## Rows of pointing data
━━━━━━━━━━
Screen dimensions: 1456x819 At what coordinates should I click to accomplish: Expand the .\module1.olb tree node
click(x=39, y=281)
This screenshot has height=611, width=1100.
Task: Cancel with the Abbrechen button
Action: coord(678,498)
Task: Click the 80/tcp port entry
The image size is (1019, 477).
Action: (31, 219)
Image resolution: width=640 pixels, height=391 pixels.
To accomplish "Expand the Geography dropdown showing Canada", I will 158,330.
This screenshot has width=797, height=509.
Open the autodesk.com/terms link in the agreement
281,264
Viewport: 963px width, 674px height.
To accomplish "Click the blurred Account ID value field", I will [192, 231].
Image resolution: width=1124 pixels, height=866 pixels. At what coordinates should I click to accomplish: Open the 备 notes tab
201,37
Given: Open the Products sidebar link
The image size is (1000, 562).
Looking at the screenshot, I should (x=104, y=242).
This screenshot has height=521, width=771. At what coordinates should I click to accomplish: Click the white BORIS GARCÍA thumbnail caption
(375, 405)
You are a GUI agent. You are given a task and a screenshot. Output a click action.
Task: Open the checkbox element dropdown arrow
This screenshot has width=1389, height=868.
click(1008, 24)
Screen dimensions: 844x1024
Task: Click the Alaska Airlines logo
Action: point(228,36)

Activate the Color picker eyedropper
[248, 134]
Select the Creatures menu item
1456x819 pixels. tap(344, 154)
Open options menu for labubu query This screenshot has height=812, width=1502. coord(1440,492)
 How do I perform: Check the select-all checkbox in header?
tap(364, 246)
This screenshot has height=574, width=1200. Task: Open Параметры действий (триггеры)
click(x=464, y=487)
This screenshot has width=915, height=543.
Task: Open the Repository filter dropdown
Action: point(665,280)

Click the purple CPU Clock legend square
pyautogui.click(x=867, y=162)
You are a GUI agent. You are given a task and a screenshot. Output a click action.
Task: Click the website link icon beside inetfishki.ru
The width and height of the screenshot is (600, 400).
━━━━━━━━━━
Format every line of the data above as a JSON list of strings, one string per line. Leave out the blank lines.

[
  "Screen dimensions: 1456x819 At what coordinates should I click to accomplish: Expand the .\\module1.olb tree node",
  "click(x=39, y=281)",
  "This screenshot has height=611, width=1100.",
  "Task: Cancel with the Abbrechen button",
  "Action: coord(678,498)",
  "Task: Click the 80/tcp port entry",
  "The image size is (1019, 477).",
  "Action: (31, 219)",
  "Image resolution: width=640 pixels, height=391 pixels.",
  "To accomplish \"Expand the Geography dropdown showing Canada\", I will 158,330.",
  "This screenshot has width=797, height=509.",
  "Open the autodesk.com/terms link in the agreement",
  "281,264",
  "Viewport: 963px width, 674px height.",
  "To accomplish \"Click the blurred Account ID value field\", I will [192, 231].",
  "Image resolution: width=1124 pixels, height=866 pixels. At what coordinates should I click to accomplish: Open the 备 notes tab",
  "201,37",
  "Given: Open the Products sidebar link",
  "The image size is (1000, 562).",
  "Looking at the screenshot, I should (x=104, y=242).",
  "This screenshot has height=521, width=771. At what coordinates should I click to accomplish: Click the white BORIS GARCÍA thumbnail caption",
  "(375, 405)",
  "You are a GUI agent. You are given a task and a screenshot. Output a click action.",
  "Task: Open the checkbox element dropdown arrow",
  "This screenshot has width=1389, height=868.",
  "click(1008, 24)",
  "Screen dimensions: 844x1024",
  "Task: Click the Alaska Airlines logo",
  "Action: point(228,36)",
  "Activate the Color picker eyedropper",
  "[248, 134]",
  "Select the Creatures menu item",
  "1456x819 pixels. tap(344, 154)",
  "Open options menu for labubu query This screenshot has height=812, width=1502. coord(1440,492)",
  " How do I perform: Check the select-all checkbox in header?",
  "tap(364, 246)",
  "This screenshot has height=574, width=1200. Task: Open Параметры действий (триггеры)",
  "click(x=464, y=487)",
  "This screenshot has width=915, height=543.",
  "Task: Open the Repository filter dropdown",
  "Action: point(665,280)",
  "Click the purple CPU Clock legend square",
  "pyautogui.click(x=867, y=162)",
  "You are a GUI agent. You are given a task and a screenshot. Output a click action.",
  "Task: Click the website link icon beside inetfishki.ru",
  "The width and height of the screenshot is (600, 400)."
]